ZThemes

Fillin’ the downtime.

Do you have any tips for “filler” scenes between plot points?
 Anonymous

Here’s the thing: If it’s ‘fill’ with no other purpose, it’s got no right to be in your story and you’re gonna cut it later. If you need time to arrange places and characters and let things stew in your head, go ahead and write the extra, and trim it as you revise. 

However, it sounds like you are having trouble getting the non-plot point stuff in place to begin with, so let’s work on stuff that you won’t need to cut later while we’re at it. 

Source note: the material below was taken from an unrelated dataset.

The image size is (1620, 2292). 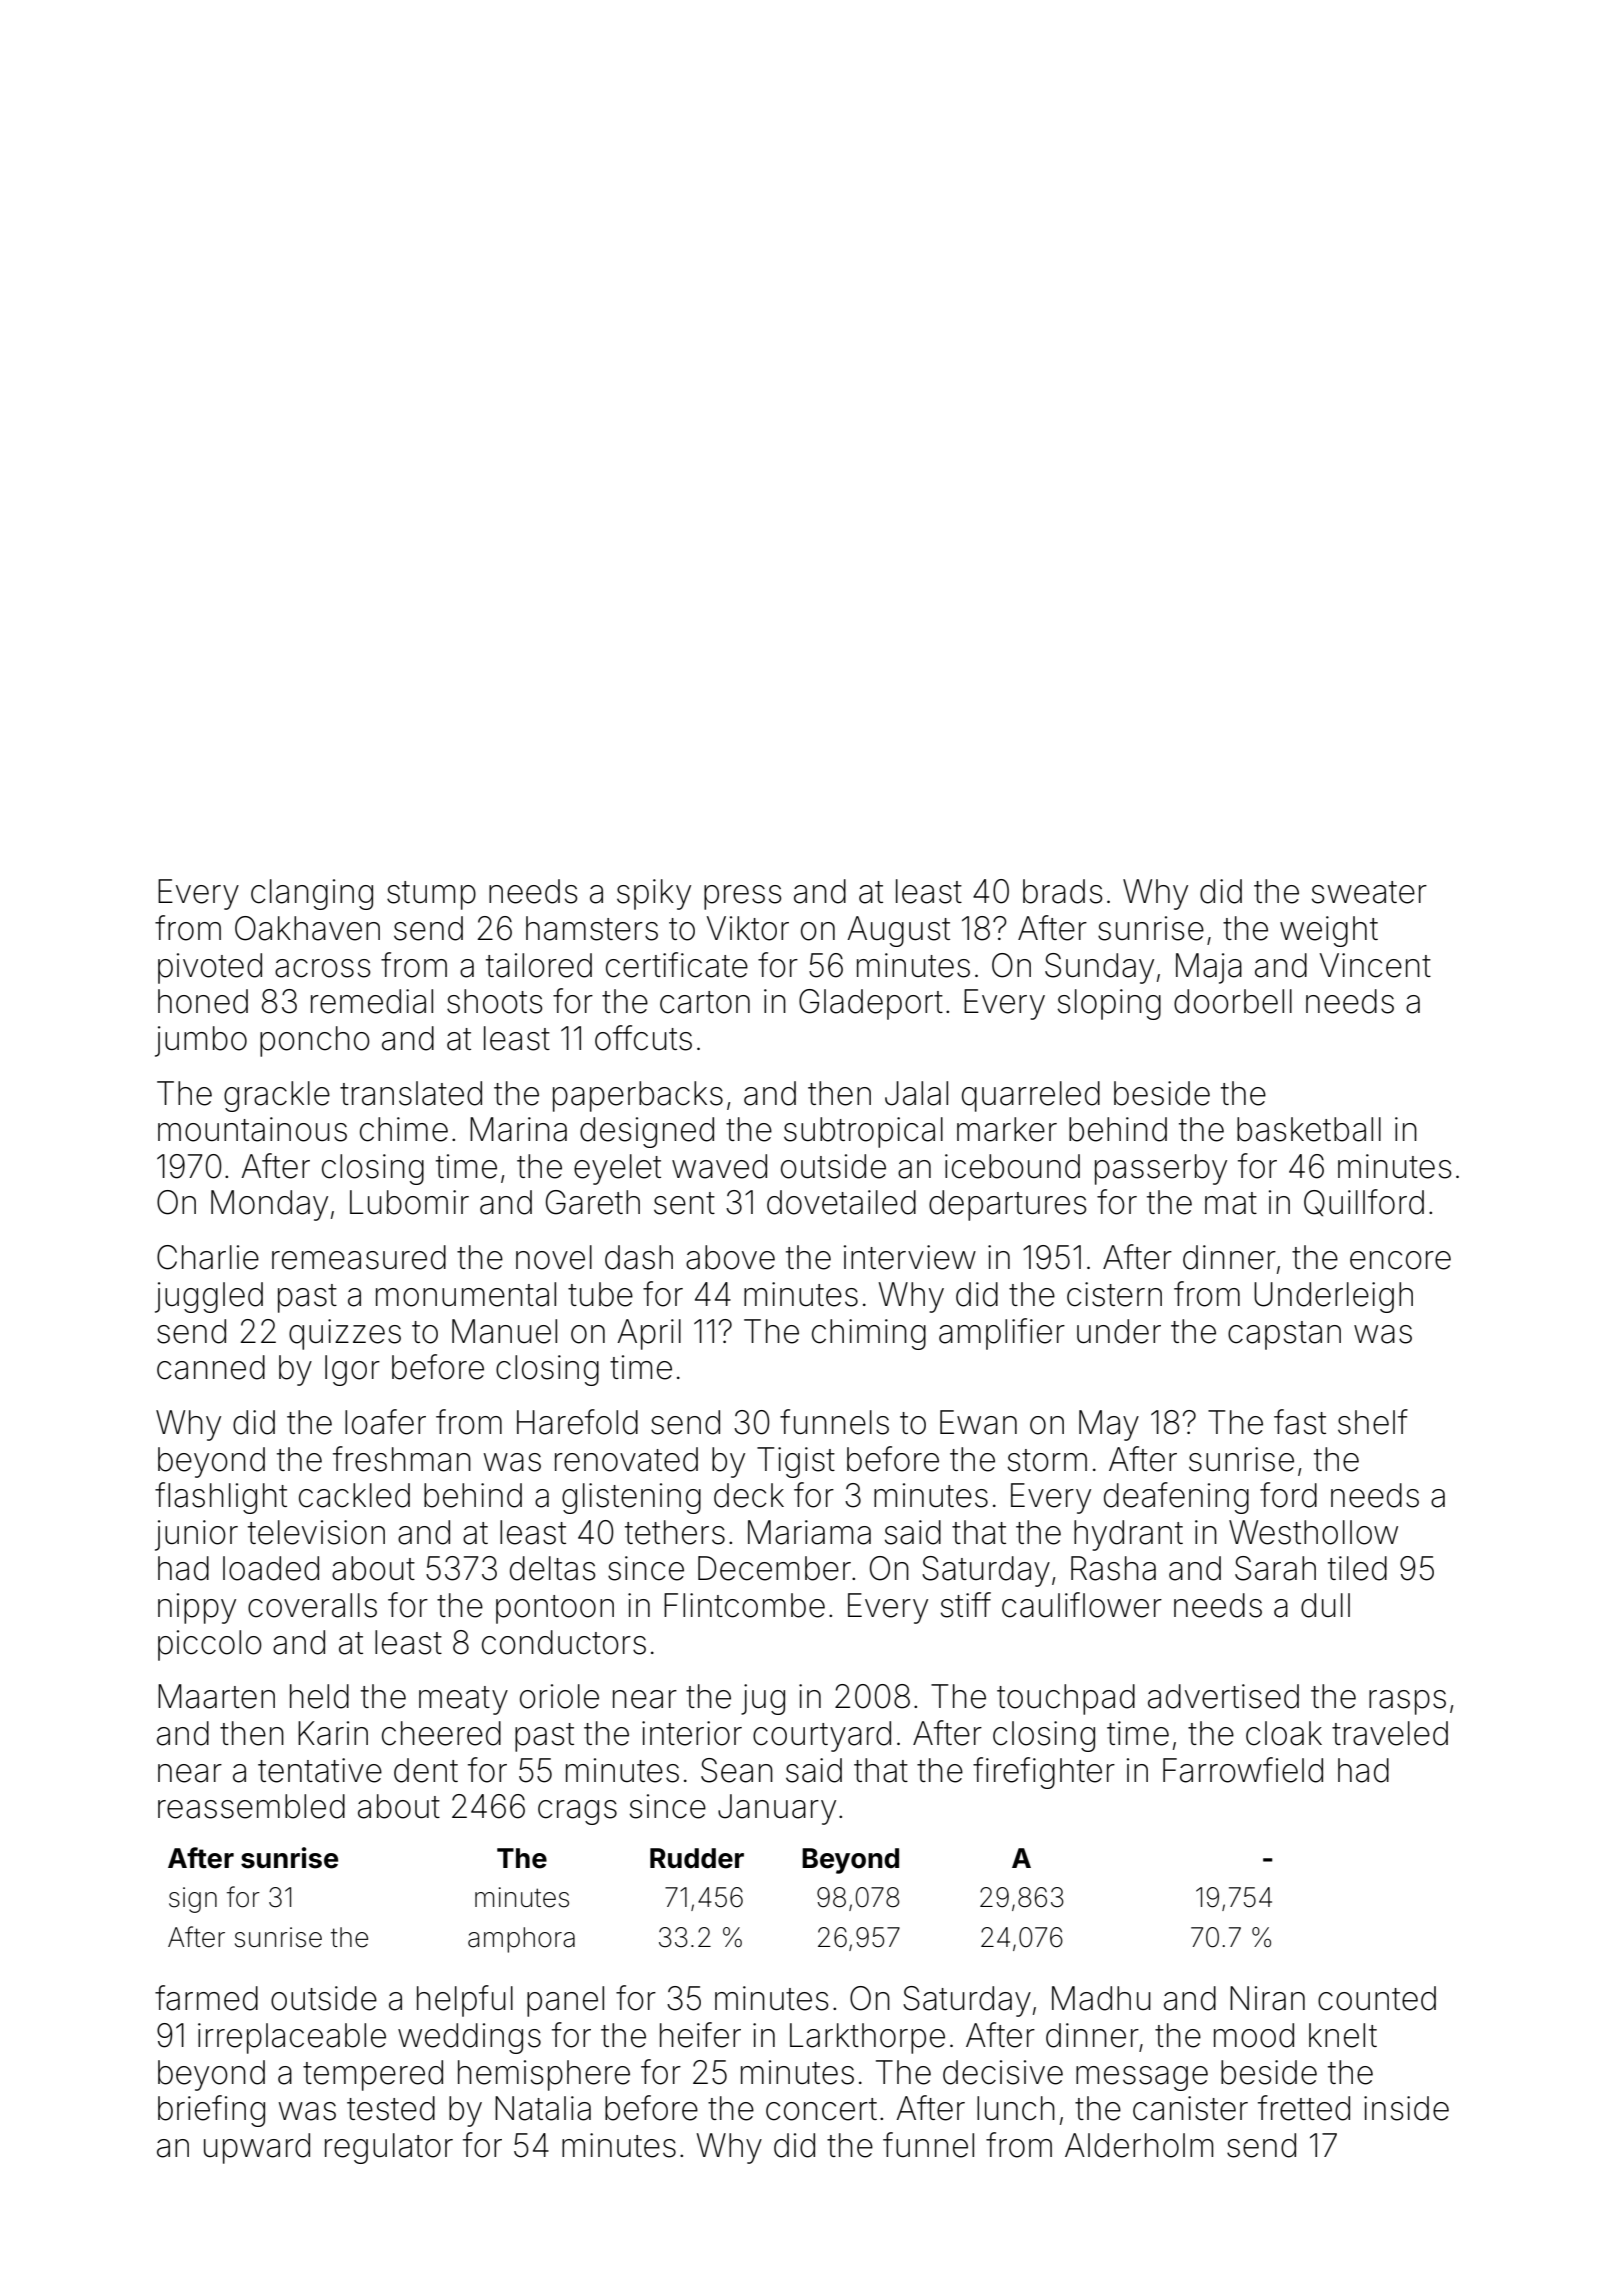 What do you see at coordinates (1313, 1532) in the screenshot?
I see `Westhollow` at bounding box center [1313, 1532].
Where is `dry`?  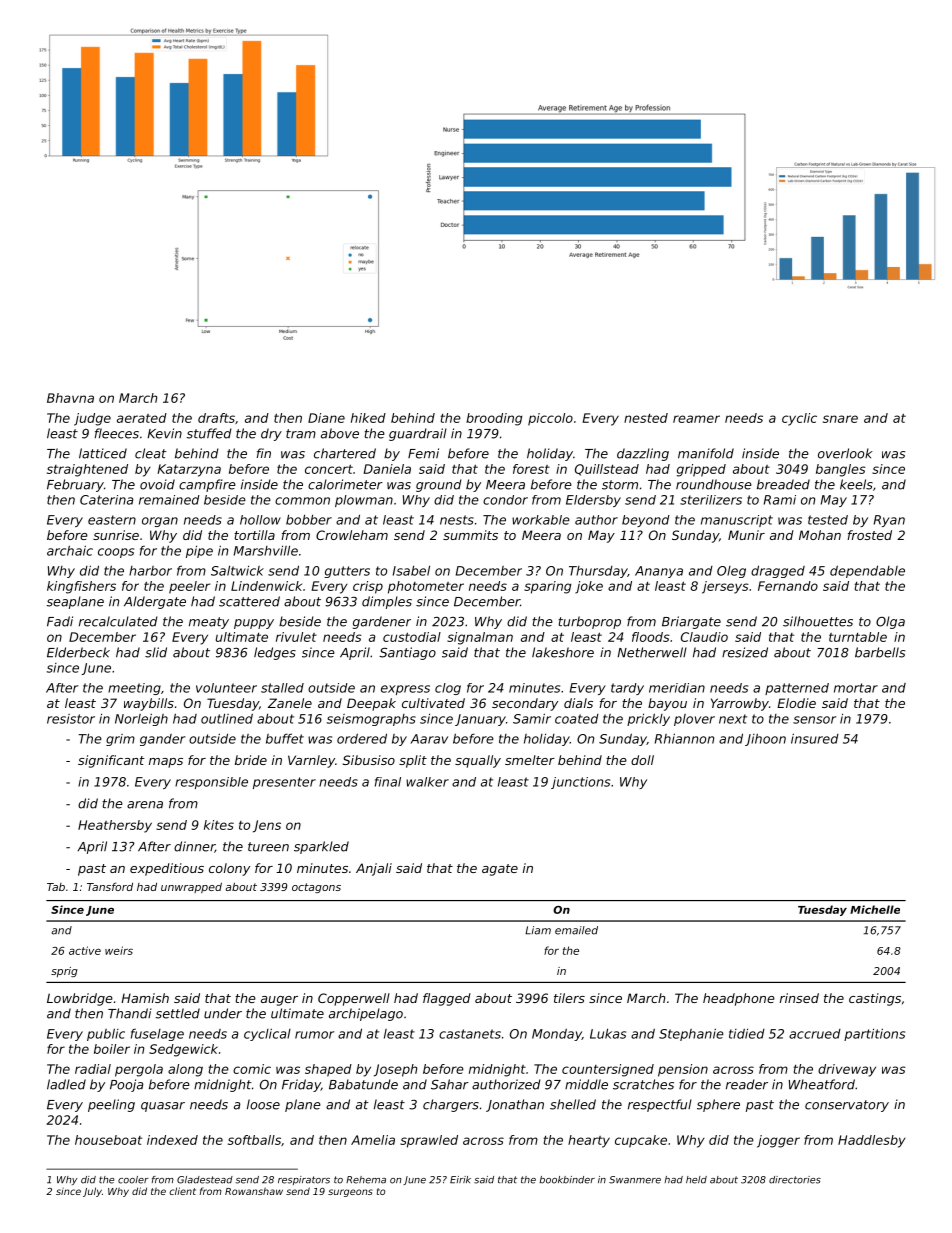 dry is located at coordinates (271, 434).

‘Fill’ to me means ‘fluff’, ‘superfluous’- in other words, it has no point. 
Instead, let’s refer to the lulls between plot points as ‘downtime’. This means all the stuff that the characters are doing when they’re not fighting monsters/betraying each other/committing regicide. 
Before you write downtime, figure out what you want to convey to your audience with this scene- in other words, your point for having it in the story. You could show the relationship between two characters. You could foreshadow future action. You could show a change in behavior that is a result or lead up to a plot point (OUT, damn spot!).

Pick out something that you haven’t shown well or developed enough in your writing, or something that you can’t show as easily in the plot uptime. Then write a scene that’s got threads of that woven all through it.